[Records to use]

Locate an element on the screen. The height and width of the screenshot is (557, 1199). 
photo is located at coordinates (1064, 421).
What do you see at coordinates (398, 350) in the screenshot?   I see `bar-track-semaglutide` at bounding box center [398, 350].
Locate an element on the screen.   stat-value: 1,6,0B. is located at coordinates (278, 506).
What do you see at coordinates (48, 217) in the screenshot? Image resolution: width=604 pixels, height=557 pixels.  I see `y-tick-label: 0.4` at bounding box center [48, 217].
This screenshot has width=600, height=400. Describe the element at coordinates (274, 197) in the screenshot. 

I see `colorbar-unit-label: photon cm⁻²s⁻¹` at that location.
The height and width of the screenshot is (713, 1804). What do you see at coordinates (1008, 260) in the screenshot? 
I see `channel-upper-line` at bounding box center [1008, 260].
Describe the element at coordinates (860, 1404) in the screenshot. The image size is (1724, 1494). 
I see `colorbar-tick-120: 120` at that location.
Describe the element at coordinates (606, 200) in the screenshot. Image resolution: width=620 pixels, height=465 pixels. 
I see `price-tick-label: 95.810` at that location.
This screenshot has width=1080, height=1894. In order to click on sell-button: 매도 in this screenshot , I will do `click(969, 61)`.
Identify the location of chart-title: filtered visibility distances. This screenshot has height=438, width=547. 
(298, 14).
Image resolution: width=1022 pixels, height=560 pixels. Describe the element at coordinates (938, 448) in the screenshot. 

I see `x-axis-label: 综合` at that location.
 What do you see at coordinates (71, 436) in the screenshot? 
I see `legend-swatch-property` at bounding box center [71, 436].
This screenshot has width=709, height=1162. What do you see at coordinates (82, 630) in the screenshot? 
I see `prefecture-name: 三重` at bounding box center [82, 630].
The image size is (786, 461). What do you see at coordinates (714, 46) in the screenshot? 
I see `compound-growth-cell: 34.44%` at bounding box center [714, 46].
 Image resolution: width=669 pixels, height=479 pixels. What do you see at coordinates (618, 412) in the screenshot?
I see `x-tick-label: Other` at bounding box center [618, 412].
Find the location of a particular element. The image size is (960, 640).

[/Records to use]

**Directive**
Reproduce all of the rows above word for word, keeping them in their original order.

**Result of this exercise**
Locate an element on the screen. The height and width of the screenshot is (557, 1199). 
photo is located at coordinates (1064, 421).
What do you see at coordinates (398, 350) in the screenshot?   I see `bar-track-semaglutide` at bounding box center [398, 350].
Locate an element on the screen.   stat-value: 1,6,0B. is located at coordinates (278, 506).
What do you see at coordinates (48, 217) in the screenshot? Image resolution: width=604 pixels, height=557 pixels.  I see `y-tick-label: 0.4` at bounding box center [48, 217].
This screenshot has width=600, height=400. Describe the element at coordinates (274, 197) in the screenshot. 

I see `colorbar-unit-label: photon cm⁻²s⁻¹` at that location.
The height and width of the screenshot is (713, 1804). What do you see at coordinates (1008, 260) in the screenshot? 
I see `channel-upper-line` at bounding box center [1008, 260].
Describe the element at coordinates (860, 1404) in the screenshot. The image size is (1724, 1494). 
I see `colorbar-tick-120: 120` at that location.
Describe the element at coordinates (606, 200) in the screenshot. Image resolution: width=620 pixels, height=465 pixels. 
I see `price-tick-label: 95.810` at that location.
This screenshot has width=1080, height=1894. In order to click on sell-button: 매도 in this screenshot , I will do `click(969, 61)`.
Identify the location of chart-title: filtered visibility distances. This screenshot has height=438, width=547. 
(298, 14).
Image resolution: width=1022 pixels, height=560 pixels. Describe the element at coordinates (938, 448) in the screenshot. 

I see `x-axis-label: 综合` at that location.
 What do you see at coordinates (71, 436) in the screenshot? 
I see `legend-swatch-property` at bounding box center [71, 436].
This screenshot has width=709, height=1162. What do you see at coordinates (82, 630) in the screenshot? 
I see `prefecture-name: 三重` at bounding box center [82, 630].
The image size is (786, 461). What do you see at coordinates (714, 46) in the screenshot? 
I see `compound-growth-cell: 34.44%` at bounding box center [714, 46].
 Image resolution: width=669 pixels, height=479 pixels. What do you see at coordinates (618, 412) in the screenshot?
I see `x-tick-label: Other` at bounding box center [618, 412].
Find the location of a particular element. The image size is (960, 640).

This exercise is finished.